Alors que faire ? Pour amorcer une prise de conscience collective et un passage à l’acte plus important que les maigres efforts qui sont faits aujourd’hui, Kéven Breton évoque le dialogue, notamment avec les jeunes. « Souvent, les enfants qui me croisent dans la rue demandent à leurs parents pourquoi je suis comme ça. Or ces derniers font souvent comme s’ils n’avaient rien entendu, ce qui renforce le tabou. Au contraire, ils devraient plutôt parler de diversité. Dans une société il y a des blonds, des roux, des noirs, des personnes dont les jambes fonctionnent et d’autres dont les jambes ne fonctionnent pas ».
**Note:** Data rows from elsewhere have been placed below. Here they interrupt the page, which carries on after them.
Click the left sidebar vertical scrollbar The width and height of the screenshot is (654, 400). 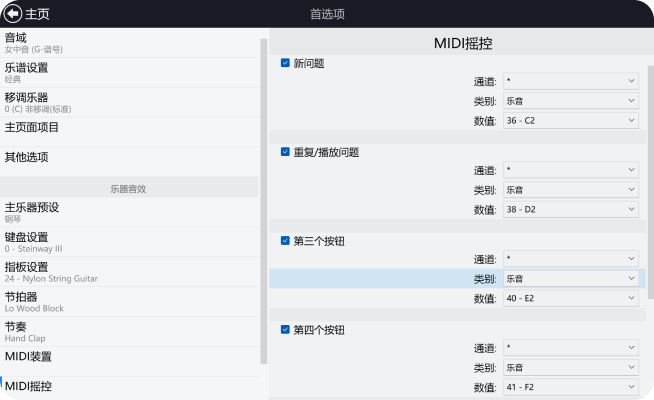(x=264, y=200)
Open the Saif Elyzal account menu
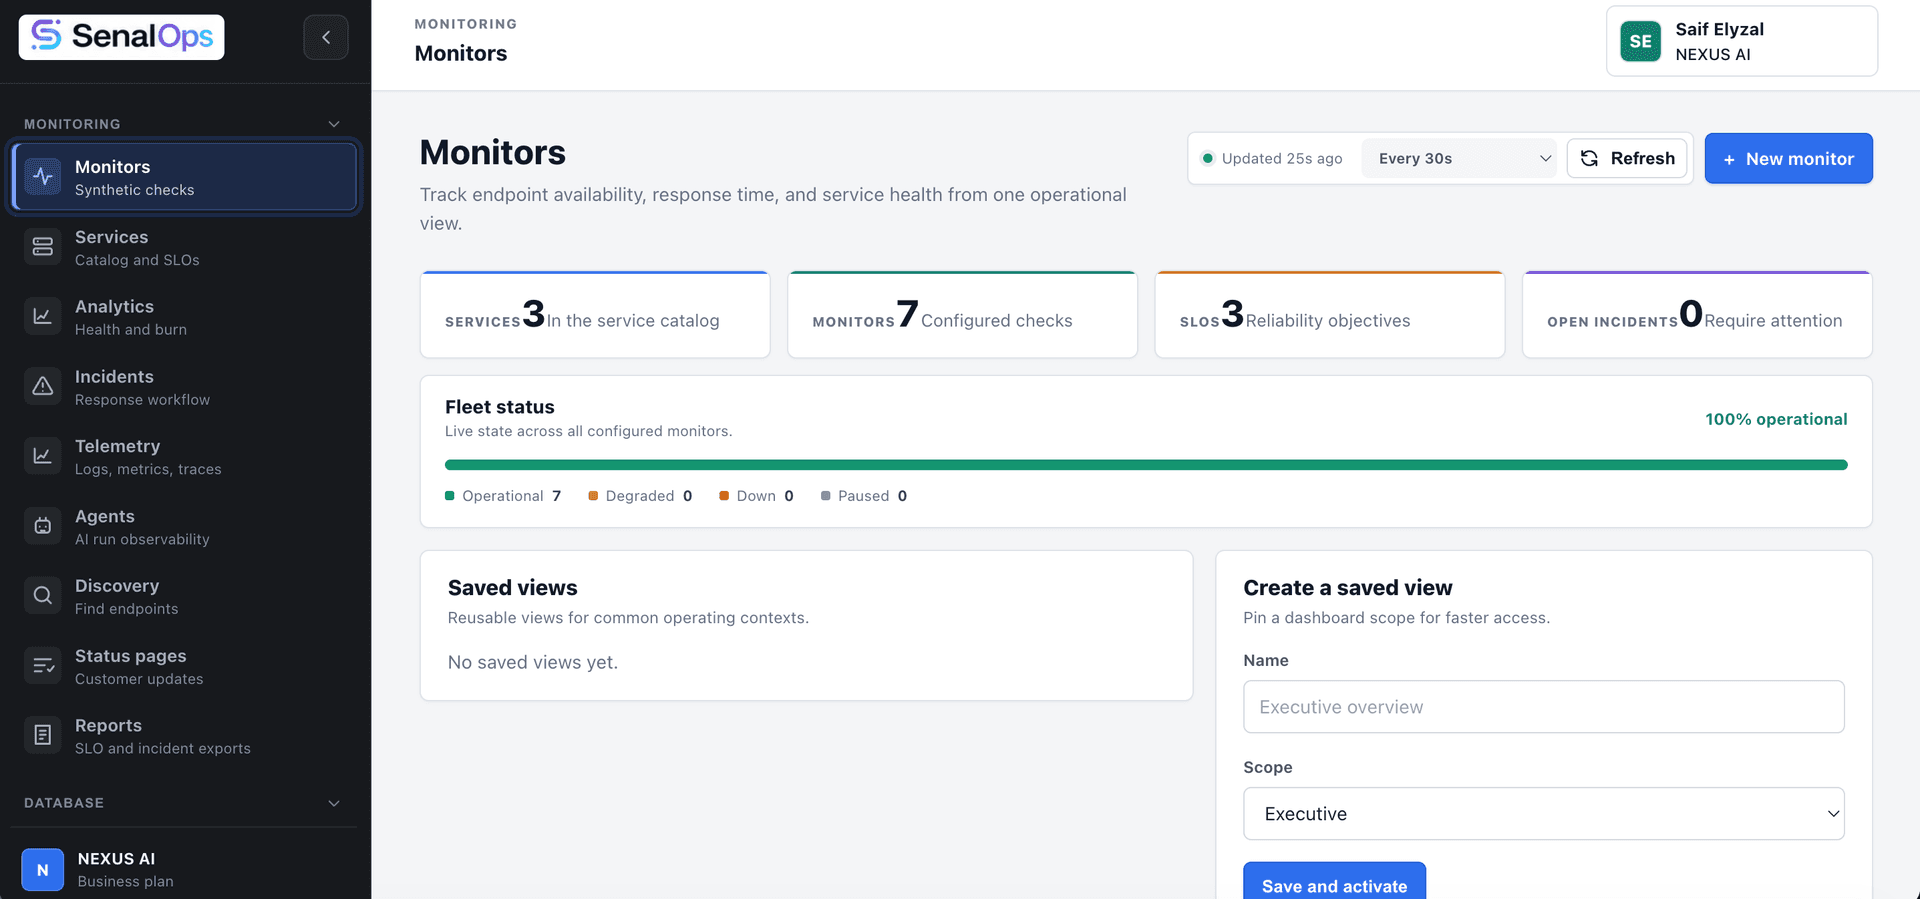1920x899 pixels. coord(1742,41)
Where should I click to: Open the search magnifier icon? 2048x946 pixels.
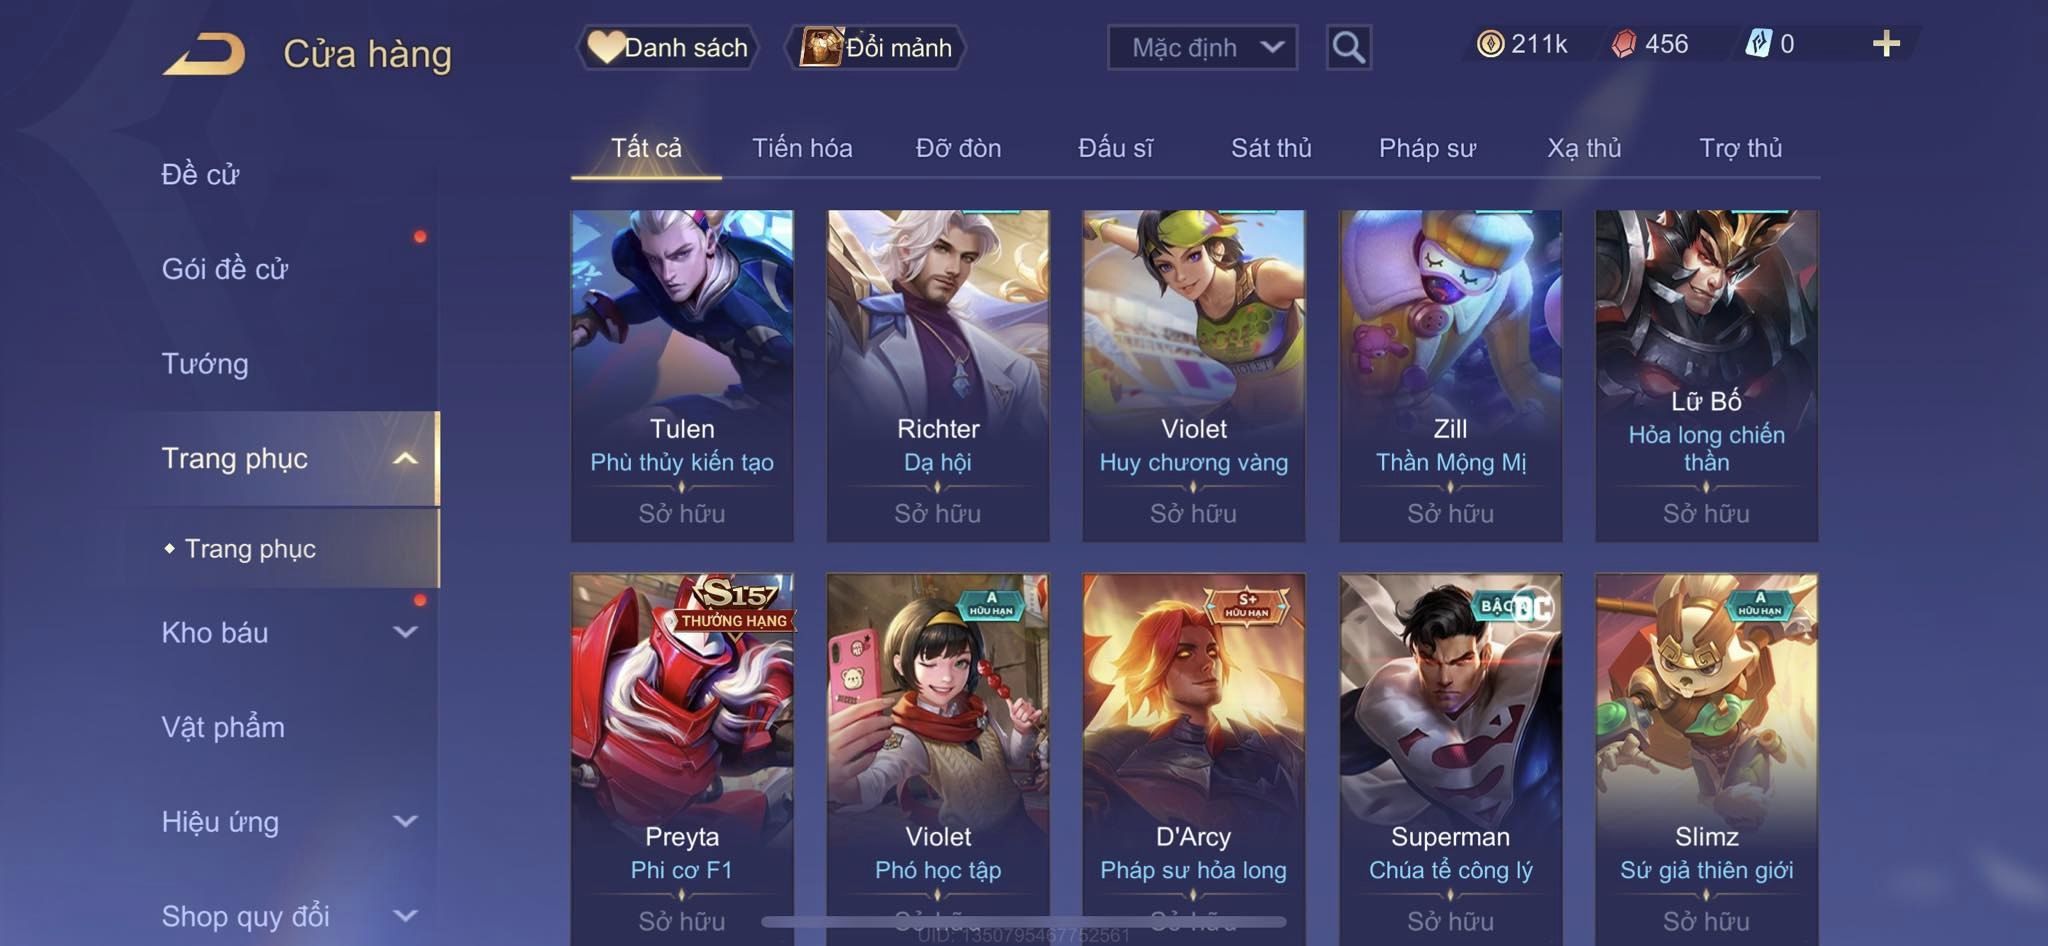click(1348, 47)
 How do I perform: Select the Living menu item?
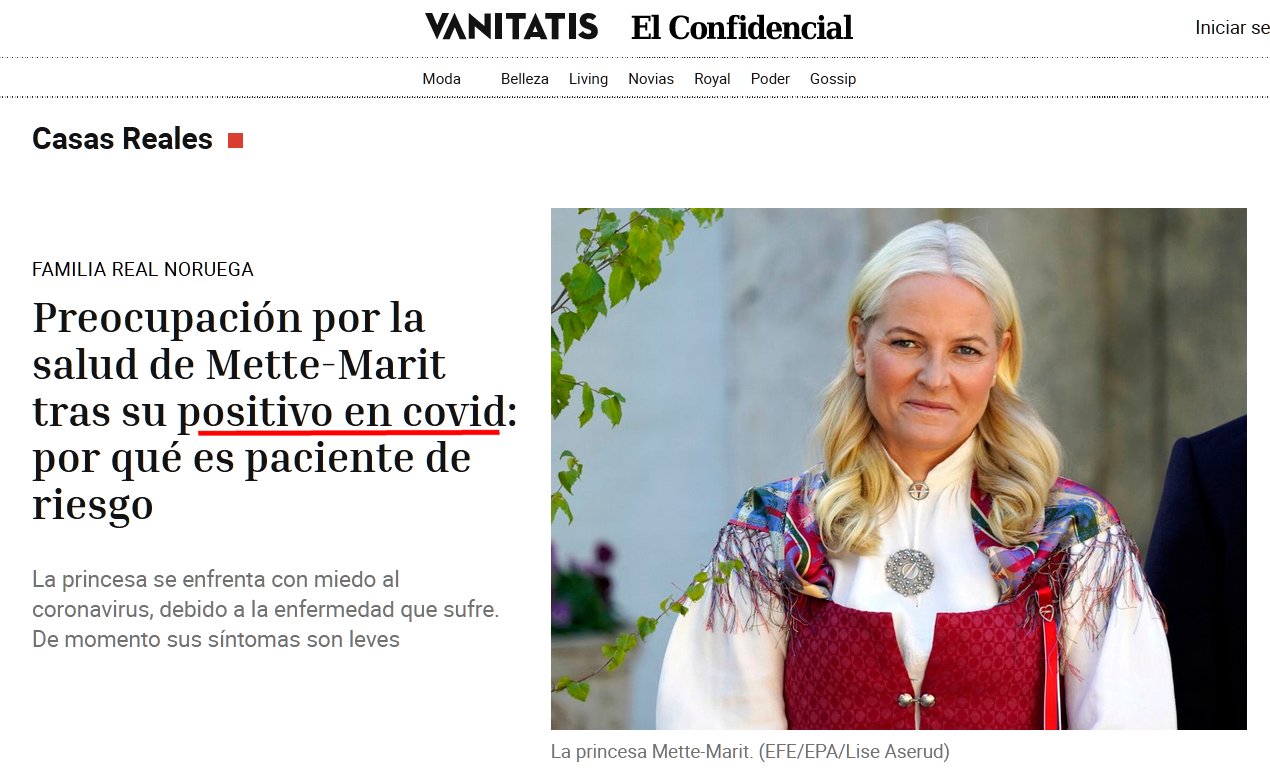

M. Breton insiste également sur l’efficacité que peut avoir une loi bien appliquée portant sur l’accessibilité. « En Colombie-Britannique, la loi est plus sévère, et durant un voyage là-bas, j’ai pu apprécier ses effets sur les commerces notamment. Je n’ai pas vu un seul commerce inaccessible là-bas. Mais le meilleur exemple demeure le Americans with Disabilities Act, aux États-Unis, qui a des grandes répercussions sur l’accessibilité. »

Reste à savoir si à Montréal, l’administration de la mairesse Valérie Plante, qui s’est exprimée plusieurs fois sur l’importance qu’elle accorde à la justice sociale, s’engagera, dans les faits, pour l’inclusion des personnes handicapées.